Textauszug:
⟨

Eine Liebeserklärung mit doppeltem Blick

David Wagner wandert wieder durch Berlin: In „Mauer Park“ stehen aktuelle Kommentare neben alten Feuilletons

Von Friederike GösweinerRSS-Newsfeed neuer Artikel von Friederike Gösweiner

Besprochene Bücher / Literaturhinweise

Als David Wagners erstes Berlin-Büchlein 2001 in der Nicolaischen Verlagsbuchhandlung erschien, hieß es noch „In Berlin“. Jetzt liegt es im Verbrecher Verlag neu auf und heißt „Mauer Park“. Und das nicht nur, weil Wagner die Neuauflage unbedingt nach der hinreißenden letzten – und zugleich einzig neuen – Kolumne, einer wunderbaren Liebeserklärung an den Mauer Park, benennen wollte, sondern weil Wagner seine alten Texte in dieser Neuauflage auch neu kommentiert: All jene Wege, die er für seine ersten Berlin-Feuilletons zwischen 1998 und 2001 ging, geht er nun nochmals ab, sucht Orte und Plätze von damals wieder auf und fügt seinen eigenen Betrachtungen aktuelle Kommentare hinzu, die immer am Ende der Kolumne in einem Nachsatz abgedruckt sind.

⟩

Zeilenauszug:
⟨

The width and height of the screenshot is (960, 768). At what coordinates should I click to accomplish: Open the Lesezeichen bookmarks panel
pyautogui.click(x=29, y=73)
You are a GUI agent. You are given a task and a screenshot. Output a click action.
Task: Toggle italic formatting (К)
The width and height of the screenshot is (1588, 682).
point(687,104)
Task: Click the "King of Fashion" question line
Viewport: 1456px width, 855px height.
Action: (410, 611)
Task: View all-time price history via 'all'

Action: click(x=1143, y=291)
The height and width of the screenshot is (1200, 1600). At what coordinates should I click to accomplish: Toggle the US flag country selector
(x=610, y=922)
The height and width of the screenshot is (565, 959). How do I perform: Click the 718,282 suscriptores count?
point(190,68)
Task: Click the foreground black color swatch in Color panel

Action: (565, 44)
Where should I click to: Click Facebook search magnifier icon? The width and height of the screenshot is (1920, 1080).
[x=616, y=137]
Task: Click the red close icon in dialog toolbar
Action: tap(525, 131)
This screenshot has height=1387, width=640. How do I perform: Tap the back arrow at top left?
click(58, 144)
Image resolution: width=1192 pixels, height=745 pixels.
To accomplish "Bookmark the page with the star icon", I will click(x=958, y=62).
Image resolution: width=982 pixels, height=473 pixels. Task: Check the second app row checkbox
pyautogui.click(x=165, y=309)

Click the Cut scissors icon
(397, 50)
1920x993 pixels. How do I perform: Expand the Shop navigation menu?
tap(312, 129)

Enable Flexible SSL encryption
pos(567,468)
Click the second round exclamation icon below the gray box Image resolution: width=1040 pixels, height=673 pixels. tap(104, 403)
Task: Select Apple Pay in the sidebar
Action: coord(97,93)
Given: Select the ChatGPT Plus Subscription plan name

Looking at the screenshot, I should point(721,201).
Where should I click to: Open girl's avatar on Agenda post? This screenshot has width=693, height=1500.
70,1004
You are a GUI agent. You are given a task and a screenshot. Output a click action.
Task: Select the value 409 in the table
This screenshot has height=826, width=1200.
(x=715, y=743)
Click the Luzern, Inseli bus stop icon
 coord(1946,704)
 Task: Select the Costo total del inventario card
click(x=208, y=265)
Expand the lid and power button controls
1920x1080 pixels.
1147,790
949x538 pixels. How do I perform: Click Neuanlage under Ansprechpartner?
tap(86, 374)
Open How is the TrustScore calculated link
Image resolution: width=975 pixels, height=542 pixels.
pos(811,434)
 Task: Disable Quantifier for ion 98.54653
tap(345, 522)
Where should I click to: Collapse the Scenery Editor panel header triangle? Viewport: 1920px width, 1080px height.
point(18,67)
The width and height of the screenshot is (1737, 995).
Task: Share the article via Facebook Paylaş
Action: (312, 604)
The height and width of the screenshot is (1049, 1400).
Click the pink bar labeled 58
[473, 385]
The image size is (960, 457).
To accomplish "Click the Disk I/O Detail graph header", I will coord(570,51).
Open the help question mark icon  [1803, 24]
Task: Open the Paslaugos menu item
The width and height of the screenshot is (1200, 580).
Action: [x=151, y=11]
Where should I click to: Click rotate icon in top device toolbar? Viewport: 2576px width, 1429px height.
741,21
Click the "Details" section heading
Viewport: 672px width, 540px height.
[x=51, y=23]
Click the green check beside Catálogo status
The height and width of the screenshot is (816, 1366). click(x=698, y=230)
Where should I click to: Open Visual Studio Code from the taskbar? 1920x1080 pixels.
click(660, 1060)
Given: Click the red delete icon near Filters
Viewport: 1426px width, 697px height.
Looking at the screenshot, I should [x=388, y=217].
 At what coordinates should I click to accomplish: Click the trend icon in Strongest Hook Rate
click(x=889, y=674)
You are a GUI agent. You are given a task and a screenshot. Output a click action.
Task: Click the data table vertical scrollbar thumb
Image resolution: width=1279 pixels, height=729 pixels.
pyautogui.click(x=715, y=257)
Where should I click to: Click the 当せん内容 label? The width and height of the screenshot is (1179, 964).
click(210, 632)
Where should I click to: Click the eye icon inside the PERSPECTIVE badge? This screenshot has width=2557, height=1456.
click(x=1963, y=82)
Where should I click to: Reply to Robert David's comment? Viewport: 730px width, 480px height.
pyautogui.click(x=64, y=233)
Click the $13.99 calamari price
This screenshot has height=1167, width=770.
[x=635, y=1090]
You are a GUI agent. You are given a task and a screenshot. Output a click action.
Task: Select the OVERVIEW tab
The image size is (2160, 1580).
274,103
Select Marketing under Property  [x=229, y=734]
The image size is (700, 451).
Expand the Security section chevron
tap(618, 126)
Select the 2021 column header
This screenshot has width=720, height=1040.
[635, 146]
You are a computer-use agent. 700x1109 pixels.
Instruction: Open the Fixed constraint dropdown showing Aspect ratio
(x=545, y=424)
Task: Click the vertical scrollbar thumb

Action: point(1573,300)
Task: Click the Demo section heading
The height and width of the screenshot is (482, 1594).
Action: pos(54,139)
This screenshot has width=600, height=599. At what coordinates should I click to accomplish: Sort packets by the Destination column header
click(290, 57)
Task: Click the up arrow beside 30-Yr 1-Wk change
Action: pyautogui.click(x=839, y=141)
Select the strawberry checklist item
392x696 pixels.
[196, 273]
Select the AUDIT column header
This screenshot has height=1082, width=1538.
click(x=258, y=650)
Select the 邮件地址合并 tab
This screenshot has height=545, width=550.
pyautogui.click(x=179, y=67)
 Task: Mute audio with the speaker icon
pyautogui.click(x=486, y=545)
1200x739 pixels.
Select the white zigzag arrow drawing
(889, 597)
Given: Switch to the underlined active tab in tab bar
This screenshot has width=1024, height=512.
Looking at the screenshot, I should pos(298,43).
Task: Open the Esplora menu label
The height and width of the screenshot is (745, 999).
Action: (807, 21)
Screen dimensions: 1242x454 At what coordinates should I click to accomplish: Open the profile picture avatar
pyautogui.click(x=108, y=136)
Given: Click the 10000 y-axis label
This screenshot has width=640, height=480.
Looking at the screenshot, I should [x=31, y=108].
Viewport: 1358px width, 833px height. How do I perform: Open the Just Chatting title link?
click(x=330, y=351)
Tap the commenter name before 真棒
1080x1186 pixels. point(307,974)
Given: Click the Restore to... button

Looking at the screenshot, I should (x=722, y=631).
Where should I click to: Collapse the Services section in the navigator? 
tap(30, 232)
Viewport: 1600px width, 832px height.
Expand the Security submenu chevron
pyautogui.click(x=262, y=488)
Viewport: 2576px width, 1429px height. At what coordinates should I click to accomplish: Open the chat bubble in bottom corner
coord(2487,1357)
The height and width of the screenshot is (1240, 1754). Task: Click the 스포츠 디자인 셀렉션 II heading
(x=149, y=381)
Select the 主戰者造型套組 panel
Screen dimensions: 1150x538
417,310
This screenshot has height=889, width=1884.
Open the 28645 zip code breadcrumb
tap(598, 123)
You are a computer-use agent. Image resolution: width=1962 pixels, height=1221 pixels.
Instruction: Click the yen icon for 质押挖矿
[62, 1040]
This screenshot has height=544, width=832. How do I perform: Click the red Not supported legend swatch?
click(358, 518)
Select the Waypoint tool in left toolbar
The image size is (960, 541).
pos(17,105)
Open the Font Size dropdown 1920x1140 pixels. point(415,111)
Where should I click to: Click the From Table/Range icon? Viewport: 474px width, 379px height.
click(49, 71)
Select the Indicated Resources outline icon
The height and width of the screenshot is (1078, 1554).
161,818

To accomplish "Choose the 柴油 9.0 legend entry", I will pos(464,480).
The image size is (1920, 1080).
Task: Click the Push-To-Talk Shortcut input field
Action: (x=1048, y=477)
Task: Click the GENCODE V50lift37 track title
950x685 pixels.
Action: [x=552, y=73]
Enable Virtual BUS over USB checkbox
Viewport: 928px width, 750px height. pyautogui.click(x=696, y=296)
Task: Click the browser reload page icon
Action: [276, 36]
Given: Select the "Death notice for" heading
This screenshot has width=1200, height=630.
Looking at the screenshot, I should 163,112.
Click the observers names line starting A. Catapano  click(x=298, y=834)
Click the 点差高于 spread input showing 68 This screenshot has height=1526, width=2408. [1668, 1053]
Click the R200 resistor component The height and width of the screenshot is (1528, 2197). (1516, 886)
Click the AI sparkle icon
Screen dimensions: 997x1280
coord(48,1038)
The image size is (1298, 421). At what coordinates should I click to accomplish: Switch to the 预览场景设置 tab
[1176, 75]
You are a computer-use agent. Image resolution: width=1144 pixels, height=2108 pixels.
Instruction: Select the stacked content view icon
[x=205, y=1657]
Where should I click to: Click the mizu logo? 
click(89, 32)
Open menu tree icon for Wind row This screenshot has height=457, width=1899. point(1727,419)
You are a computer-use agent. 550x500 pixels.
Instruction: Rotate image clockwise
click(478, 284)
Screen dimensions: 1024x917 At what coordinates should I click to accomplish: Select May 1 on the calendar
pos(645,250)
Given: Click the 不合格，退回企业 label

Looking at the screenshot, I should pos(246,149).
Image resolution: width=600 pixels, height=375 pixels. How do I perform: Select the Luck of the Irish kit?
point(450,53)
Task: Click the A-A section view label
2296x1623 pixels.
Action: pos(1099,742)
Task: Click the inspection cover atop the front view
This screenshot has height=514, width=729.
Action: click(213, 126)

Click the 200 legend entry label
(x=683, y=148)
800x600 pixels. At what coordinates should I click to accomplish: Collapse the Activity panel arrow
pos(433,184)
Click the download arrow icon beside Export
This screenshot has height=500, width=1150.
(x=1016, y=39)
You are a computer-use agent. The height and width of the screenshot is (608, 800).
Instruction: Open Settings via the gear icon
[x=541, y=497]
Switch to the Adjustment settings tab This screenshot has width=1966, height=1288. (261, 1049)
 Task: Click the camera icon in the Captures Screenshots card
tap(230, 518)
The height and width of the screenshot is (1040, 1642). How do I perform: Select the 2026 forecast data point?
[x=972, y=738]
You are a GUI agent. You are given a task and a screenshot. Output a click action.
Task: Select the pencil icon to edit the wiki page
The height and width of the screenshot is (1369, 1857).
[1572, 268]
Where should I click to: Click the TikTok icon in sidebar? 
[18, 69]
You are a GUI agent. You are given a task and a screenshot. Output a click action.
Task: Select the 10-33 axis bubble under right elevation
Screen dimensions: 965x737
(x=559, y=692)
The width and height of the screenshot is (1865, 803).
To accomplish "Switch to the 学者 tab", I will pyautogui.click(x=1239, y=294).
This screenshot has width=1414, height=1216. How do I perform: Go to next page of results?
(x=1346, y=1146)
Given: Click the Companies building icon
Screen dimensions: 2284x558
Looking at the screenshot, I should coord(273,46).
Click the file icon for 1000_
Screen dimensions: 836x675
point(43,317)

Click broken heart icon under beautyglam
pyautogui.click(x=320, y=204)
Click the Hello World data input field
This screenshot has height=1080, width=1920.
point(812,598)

⟩

Aufgabe A: Gib aus der Rezension zu „Mauer Park“ alles von „Besprochene Bücher /“ bis hinunter zu „Nachsatz abgedruckt sind.“ wortgetreu wieder.
Aufgabe B: Liste sämtliche Personen und Verlage auf, die in der Rezension zu „Mauer Park“ namentlich genannt werden.

Vollständige Antwort A:
Besprochene Bücher / Literaturhinweise

Als David Wagners erstes Berlin-Büchlein 2001 in der Nicolaischen Verlagsbuchhandlung erschien, hieß es noch „In Berlin“. Jetzt liegt es im Verbrecher Verlag neu auf und heißt „Mauer Park“. Und das nicht nur, weil Wagner die Neuauflage unbedingt nach der hinreißenden letzten – und zugleich einzig neuen – Kolumne, einer wunderbaren Liebeserklärung an den Mauer Park, benennen wollte, sondern weil Wagner seine alten Texte in dieser Neuauflage auch neu kommentiert: All jene Wege, die er für seine ersten Berlin-Feuilletons zwischen 1998 und 2001 ging, geht er nun nochmals ab, sucht Orte und Plätze von damals wieder auf und fügt seinen eigenen Betrachtungen aktuelle Kommentare hinzu, die immer am Ende der Kolumne in einem Nachsatz abgedruckt sind.

Vollständige Antwort B:
- David Wagner
- Friederike Gösweiner
- Nicolaische Verlagsbuchhandlung
- Verbrecher Verlag